Now that I know sushi leaves a bad aftertaste, am I like that, too? Does my nickname reflect some aspect of my personality? Maybe it does. Maybe that is what composes my Antisocial side. People meet me, and at first I seem like a perfectly nice person. A sweetie, even. (Aww...) But later people find out that I'm "smart" and that I love to write and that I don't really trust people. Ewww...aftertaste! So they ditch me. I remember my futile attempts to make new friends in elementary school. Since I was usually the outsider even then, I tried to become friends with the new kids. I mean, it seems easier than befriending these people who are already settled in their cliques and don't want any "uncool" people there. I would invite them to sit by me at lunch or something simple like that. Fine, they would take me up on the invitation...for a few days. But if they had that "popular potential", and if the popular people saw it...well, if the populars spoke up, I was considered ditched. Again.
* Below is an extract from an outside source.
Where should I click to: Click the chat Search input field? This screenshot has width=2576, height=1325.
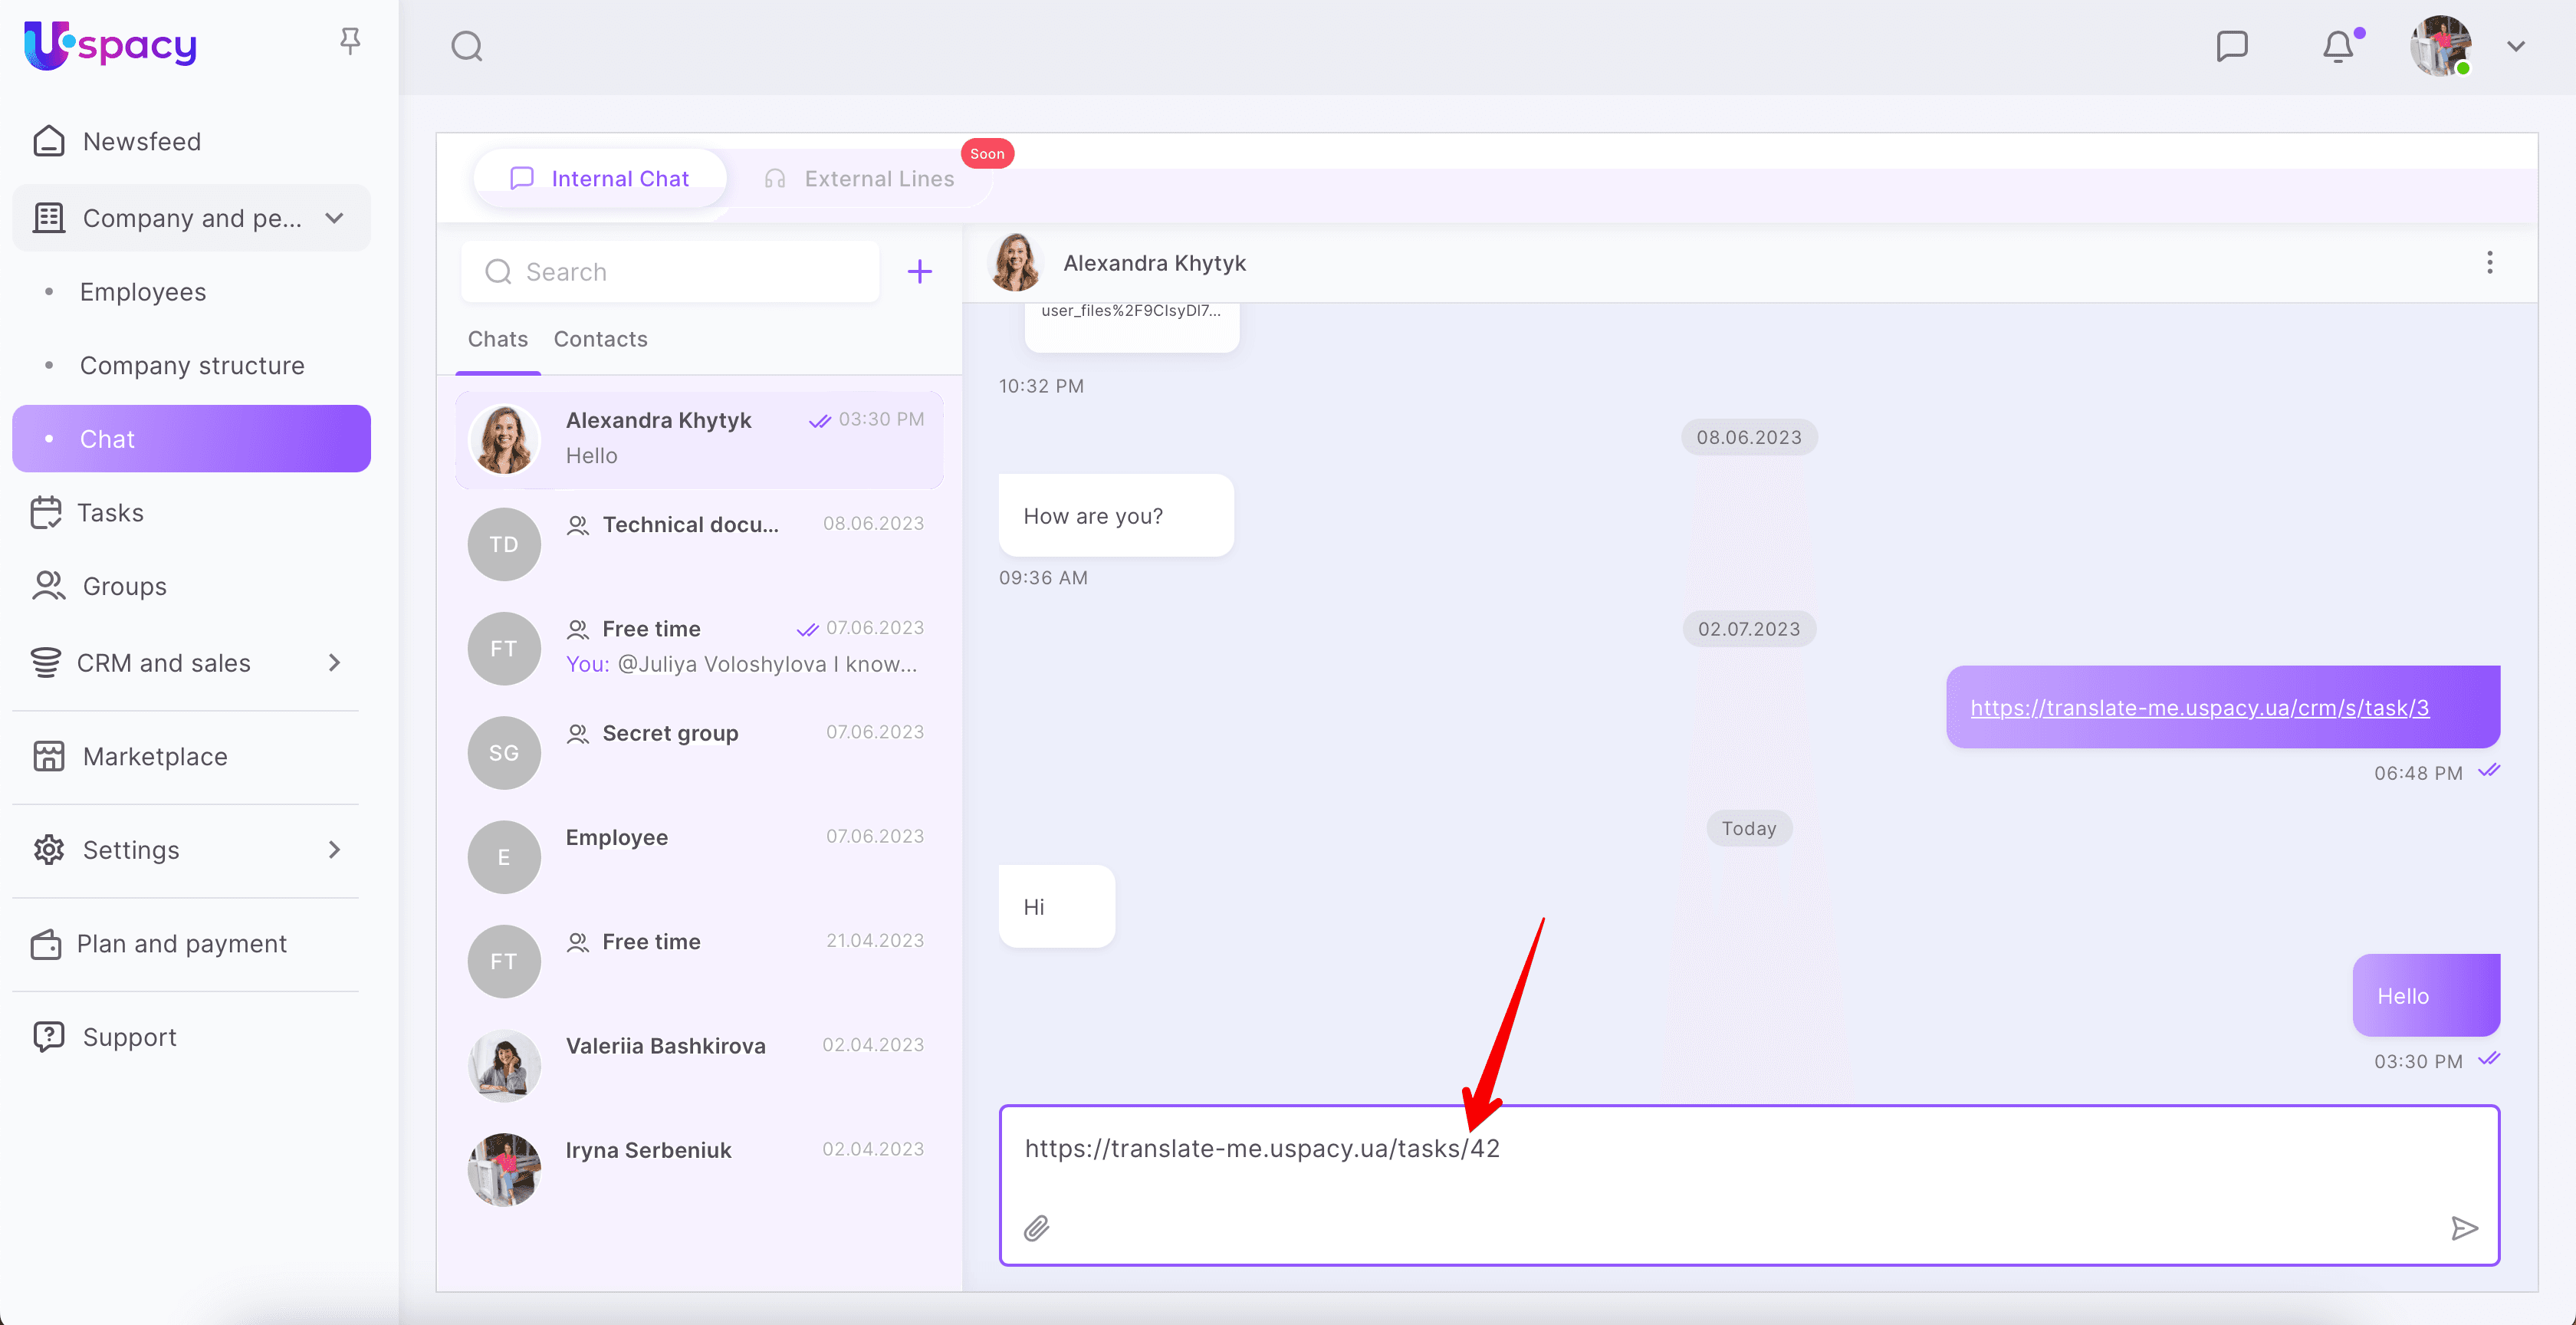point(690,271)
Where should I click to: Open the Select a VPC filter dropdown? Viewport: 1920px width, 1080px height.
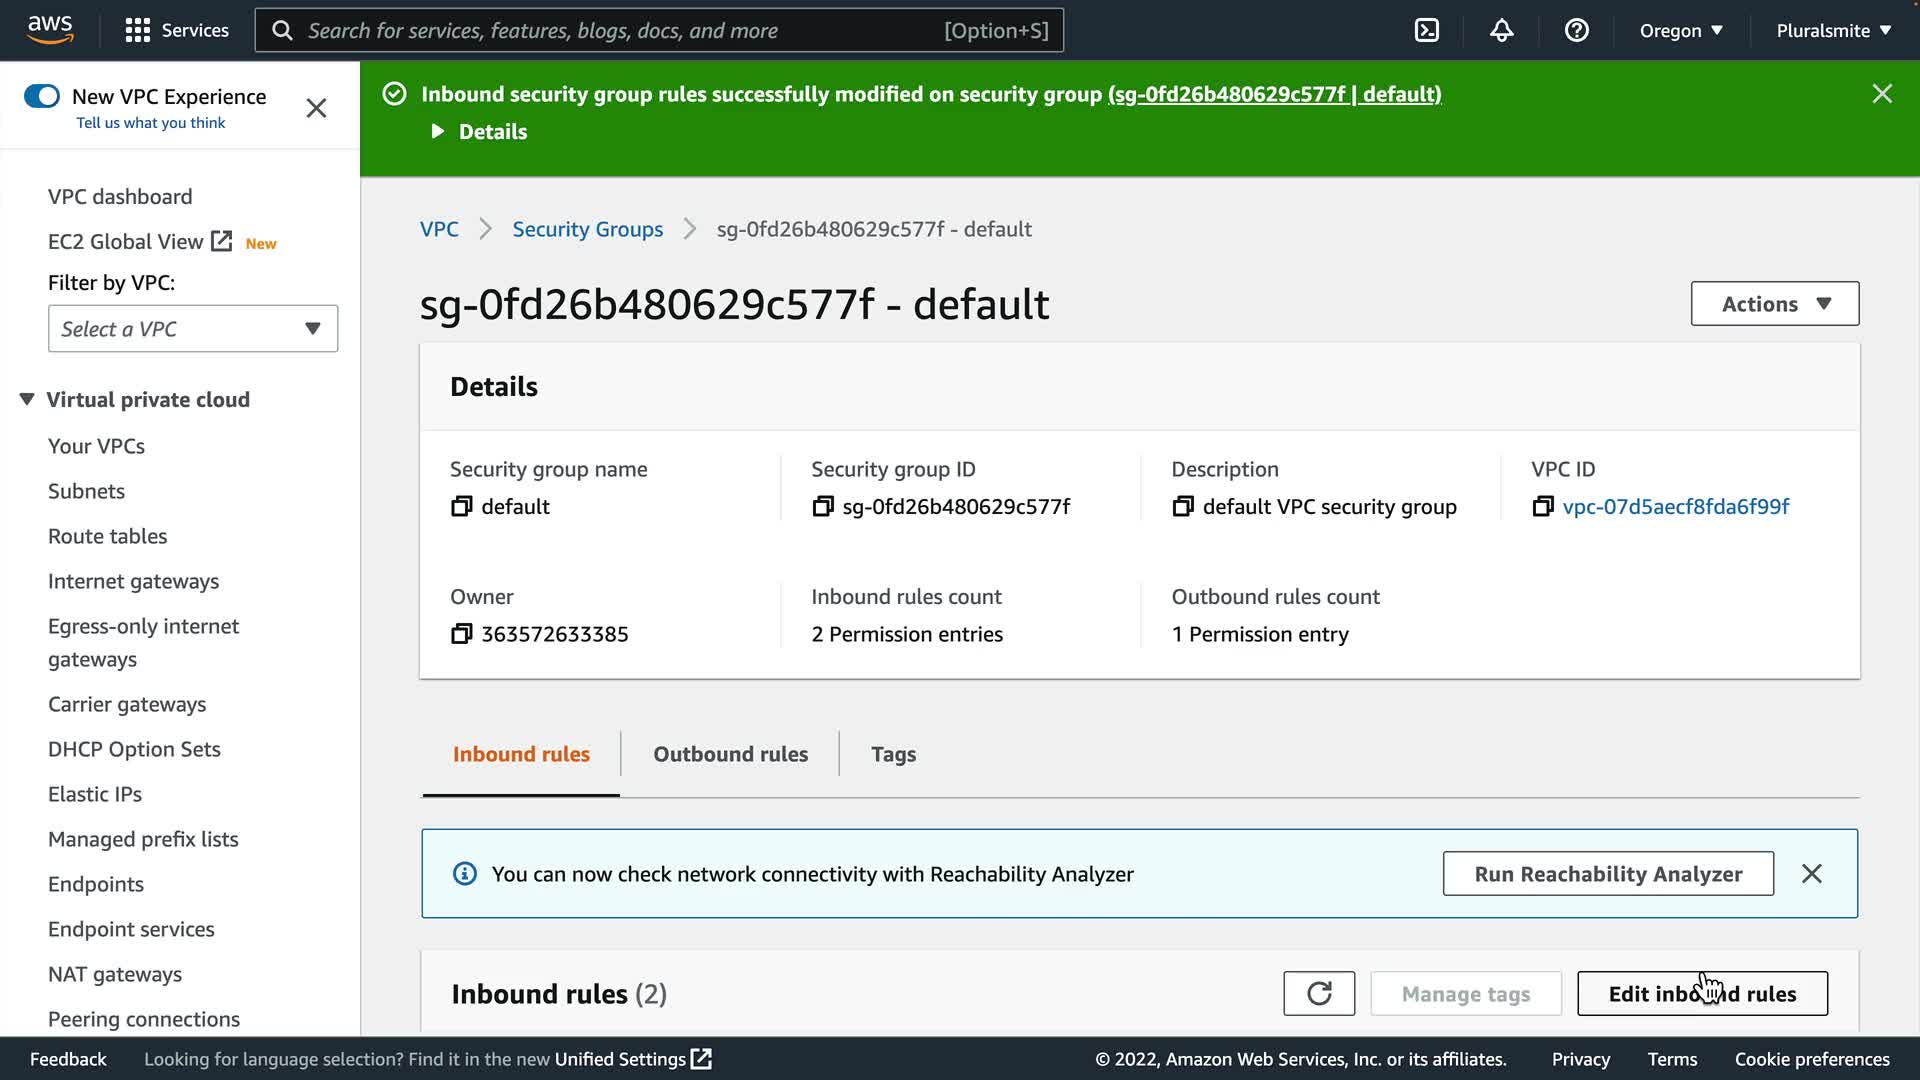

Until they're stuck on some sort of problem in class and they call me over there to help them. *Ancient Greek: What's the answer to number eight? I don't know what they're going to do when I'm not around to give them answers.* Plus, they don't think I'm bright enough to figure that part out. Ah, but I am. I played stupid even back then, just not as obviously and/or openly.
And how did I know that??
It's the same way as analysing *I love how the British spell* a piece of literature: taking it apart and looking at each individual element. It's like the English teachers teach. (Especially Mrs. C1, but trust me--she has helped me a lot!) It's application. How can I use this in real life, outside the classroom? The words and actions of others are just yet another piece of literature--but whether they're written down or not depends on you. They could be considered as just that, simply because someone can write them down.
The following is a commentary of the above entry, written today.
In a way, I'm still like this. Most people either love me or despise me, and first impressions last. Why, you ask? I'm a rather odd person. I'm not as into popular culture items as most people are. Instead, I can talk for hours about things like math and languages and the like, things that can get me on trivia shows but never in a popularity contest.
I didn't care as much in high school as I did in middle school, though. Why? In middle school (okay, part of sixth grade and most of seventh grade) I had a huge crush on this guy named Dustin. He was the type of guy nobody thought I'd be into--after all, I was one of the smart kids, and he was in trouble every week. Once I got to know him, though, he was a really sweet guy, although he was going out with someone else. Another girl who also liked him once told me, "He'll like you but not me." I was shocked. Granted, this girl wasn't popular--she was just, well, ordinary. But then she replied, "Well, you're smart." I almost laughed. The very thing that scared so many people off seemed to be a merit.
That conversation taught me a lesson, though. Do what you love, and love will come. Just live.
And so far (although Dustin is far out of the picture now), the first part has been working. We'll see about the second.
1Mrs. C was my ninth grade honours English teacher--wonderful teacher and even better person. She had these tigers on her desk that I would take care of, even giving them little "assignments", and she had a slinky on her desk that I would play with in class and she wouldn't get on to me like most teachers would because I still paid attention and got great grades. One time she kept telling us to think outside the box, and she had a box right next to her. After class that day I took a picture of her with the box on her head. It was hilarious.